Ela mudou desde que a encontramos. Na verdade, todo mundo mudou. Não sei explicar exatamente como aconteceu, mas parece que só agora percebemos a força que temos juntas. O que aconteceu naquele galpão formou um laço entre nós, o tipo de laço que não se destrói mais.

Agora temos uma história.

— Lembrou o quê? — eu pergunto.

— Esquece — Raíssa responde, abanando as mãos na frente do corpo, como se estivesse tentando espantar o pensamento. — Deixa pra lá.

Hoje o dia foi intenso. De manhã, nós conhecemos a nova guia turística que vai tomar conta do restinho do nosso tempo em Curaçao. Ela anunciou que a Conexão Caribe vai dar de presente para nós uma nova viagem, como um pedido de desculpas pelo ocorrido. Eles entraram em contato com uma empresa parceira que organiza excursões para as Ilhas Maldivas e querem que a gente vá com eles, pra esquecer o que aconteceu no Caribe.

À tarde, nós começamos a arrumar as malas para o nosso retorno e saímos para comprar algumas coisas que faltavam, enquanto Alice e Felícia levaram o Cosmos para fazer todos os exames e tomar as vacinas.

Hariany teve que comprar um celular novo; a polícia não conseguiu recuperar o aparelho dela. Eu aproveitei para trocar a tela rachada do meu e eliminar a má sorte da nossa viagem, e Raíssa comprou óculos novos. Também demos alguns depoimentos extras para a polícia, especialmente Hari, que teve que relatar o que Doc fazia com ela nos anos em que eles namoraram.

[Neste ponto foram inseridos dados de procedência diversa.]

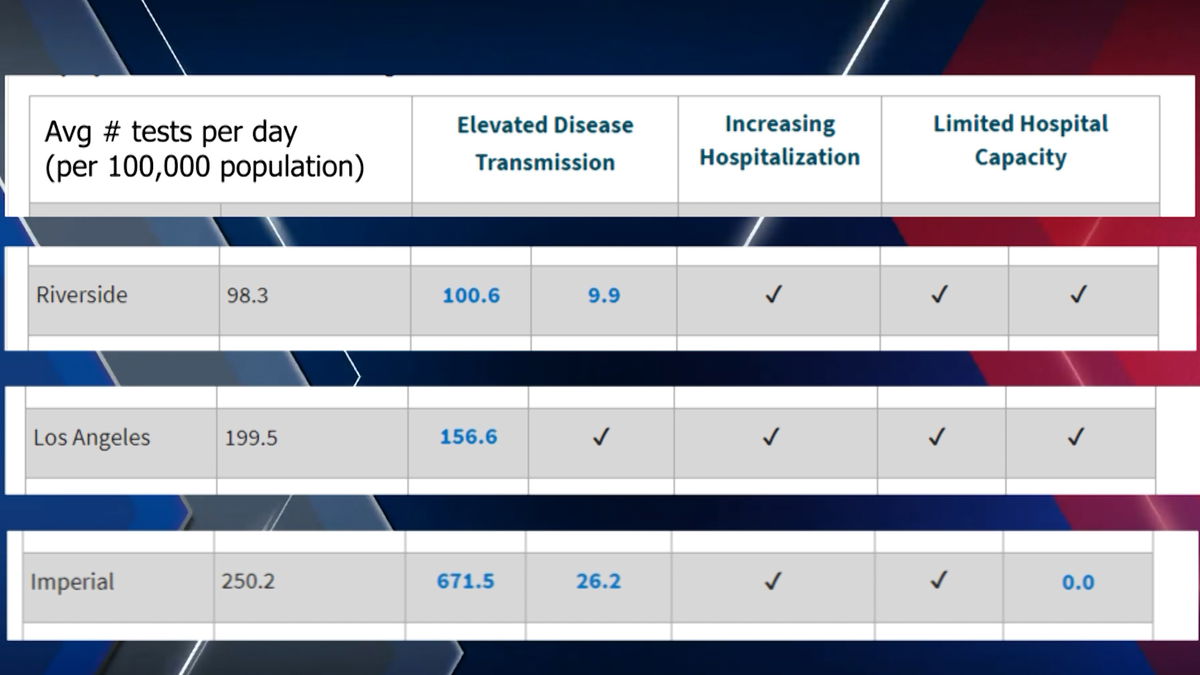Open Riverside's 9.9 blue value
The height and width of the screenshot is (675, 1200).
coord(604,296)
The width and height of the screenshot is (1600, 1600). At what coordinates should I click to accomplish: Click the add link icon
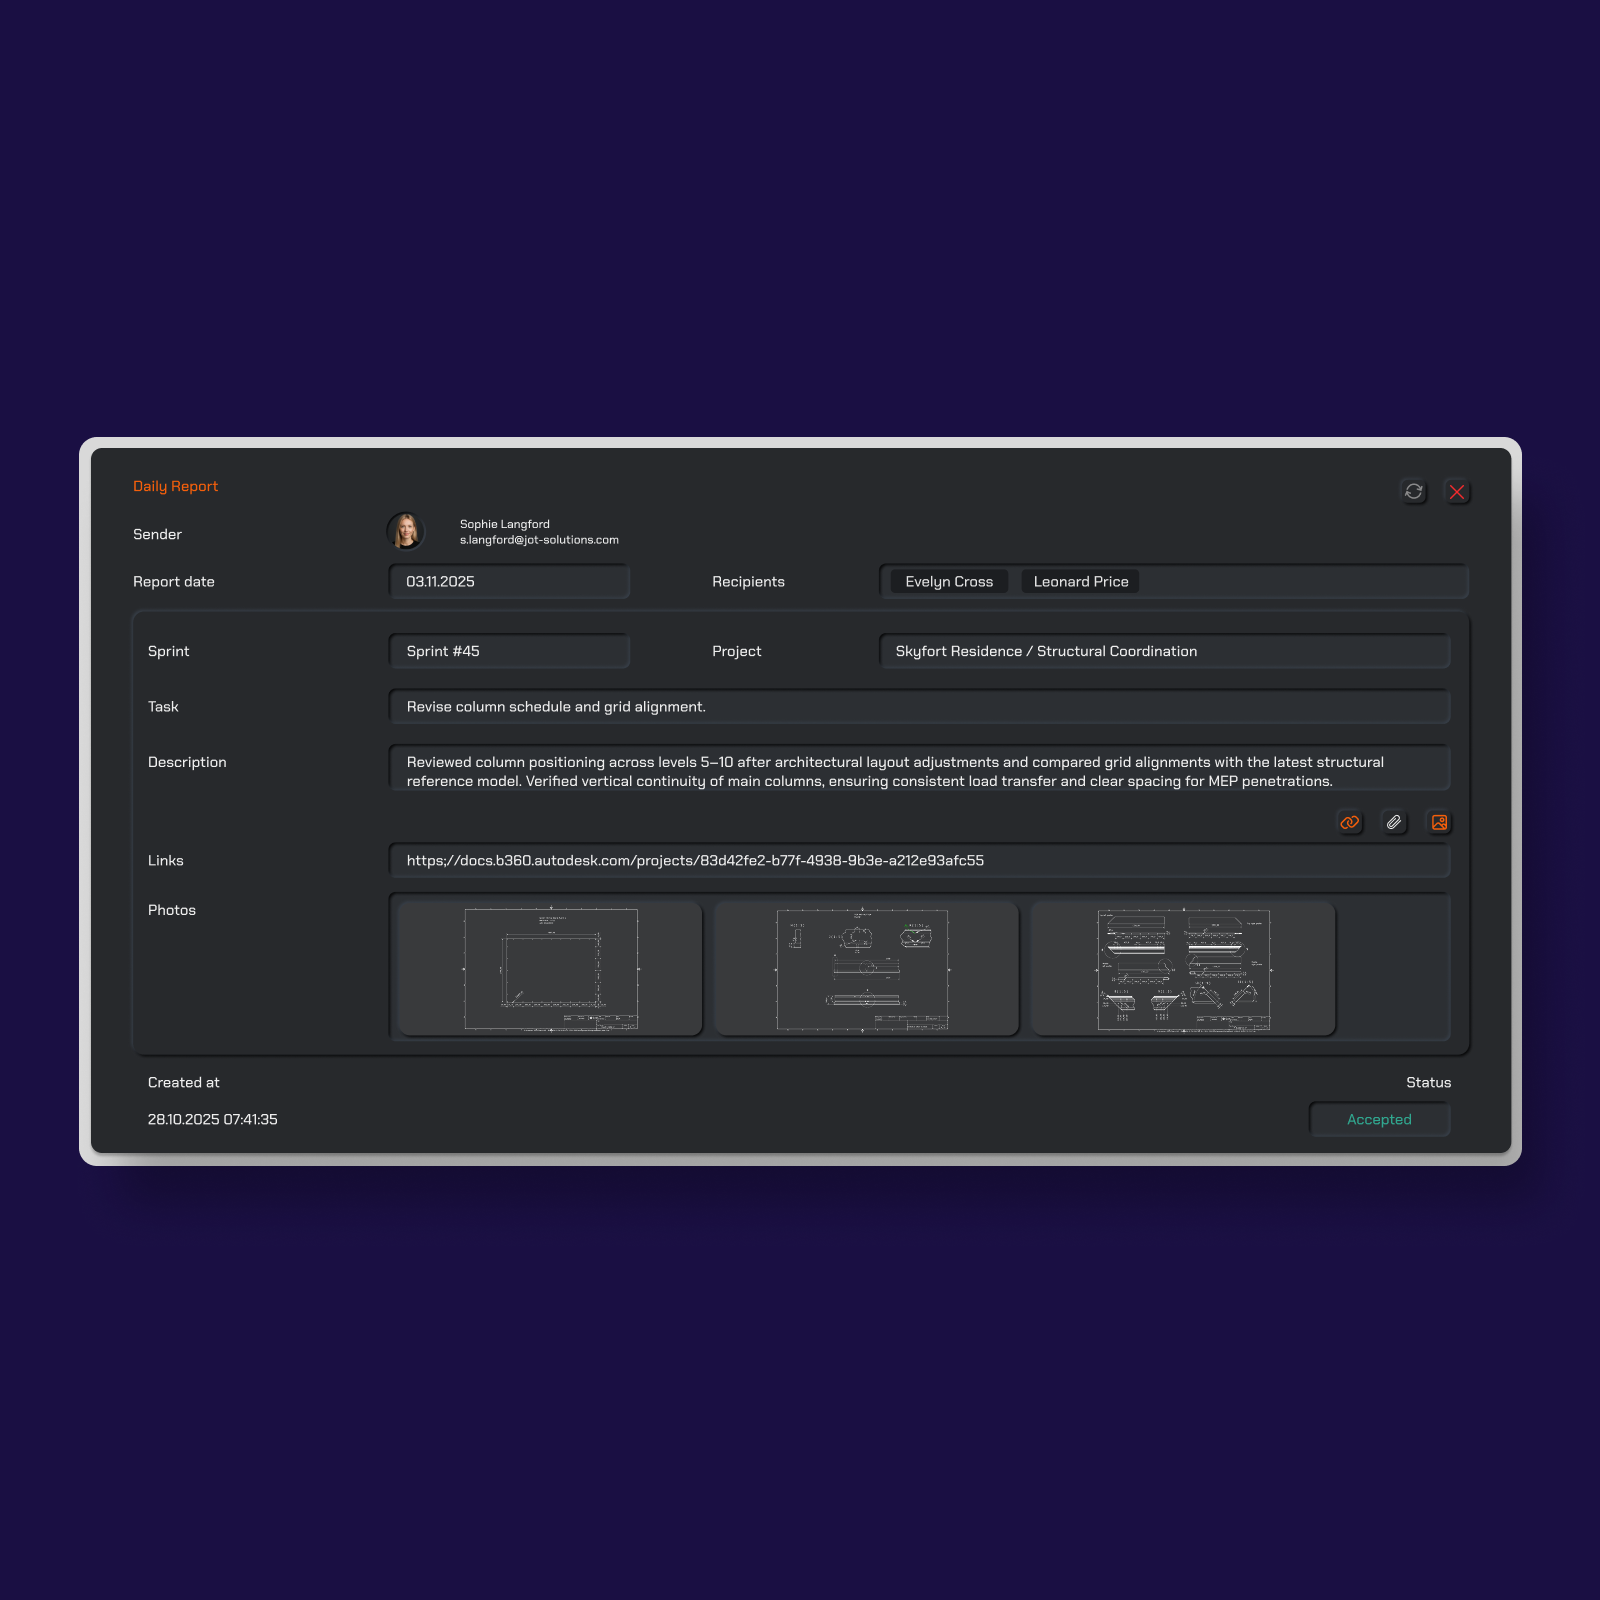click(1350, 822)
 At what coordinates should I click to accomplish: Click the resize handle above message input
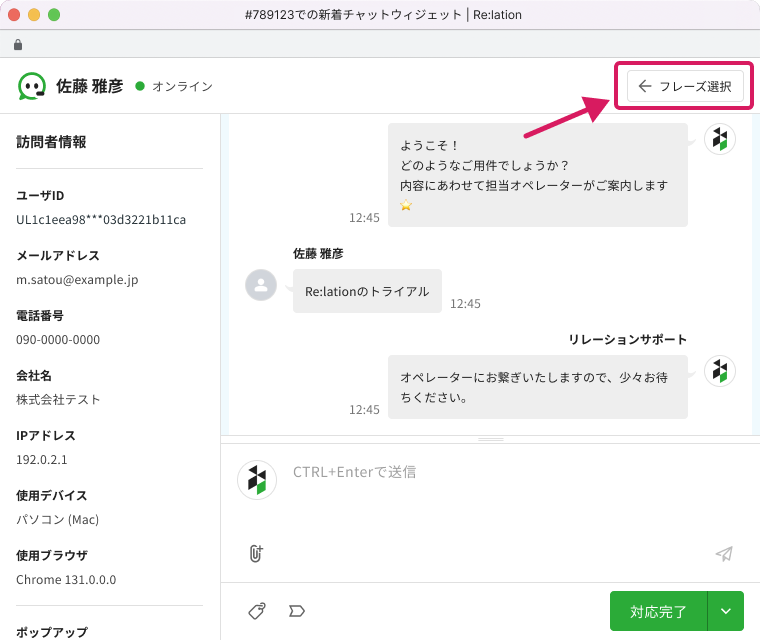(490, 439)
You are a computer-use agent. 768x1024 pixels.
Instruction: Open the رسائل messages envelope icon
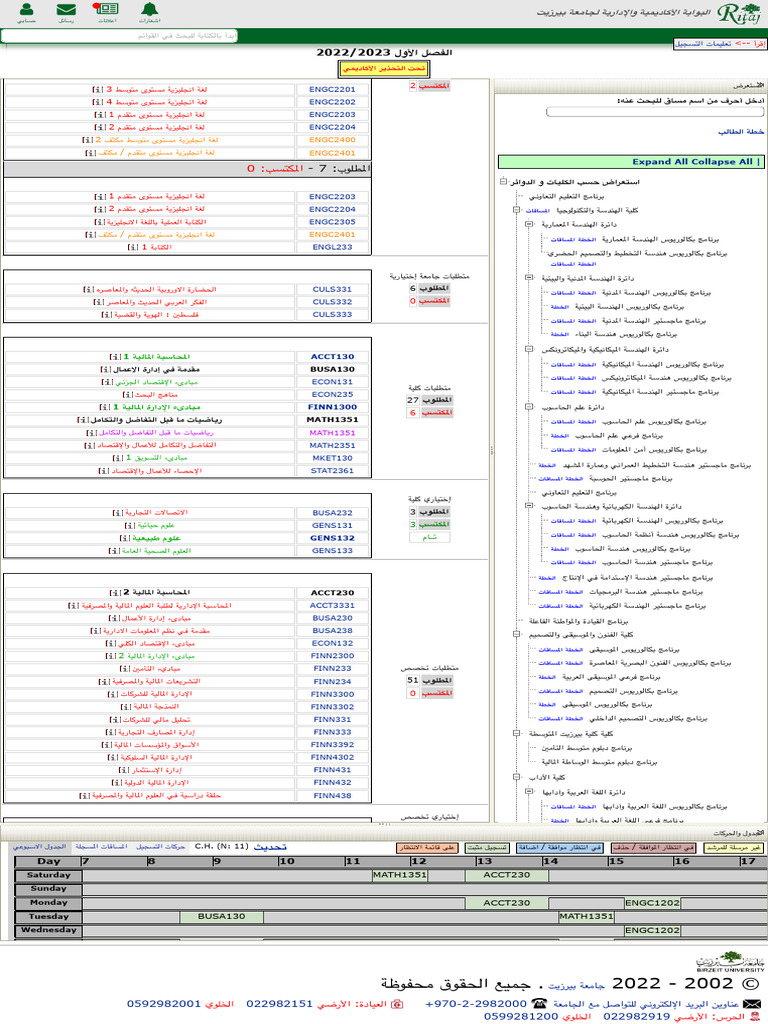coord(65,13)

Agora estamos aqui, numa parte reservada de uma praia próxima ao nosso hotel. As pessoas ainda se aproximam de nós para perguntar o que aconteceu; às vezes repórteres chatos nos perseguem para pedir depoimentos, mas usamos a desculpa de que não sabemos falar a língua deles.

— Não me conformo que a gente não nadou com os golfinhos — Mylenna diz, mexendo num graveto solto que não foi usado para acender a fogueira. — Não tinha outro dia pra sumir, Raíssa?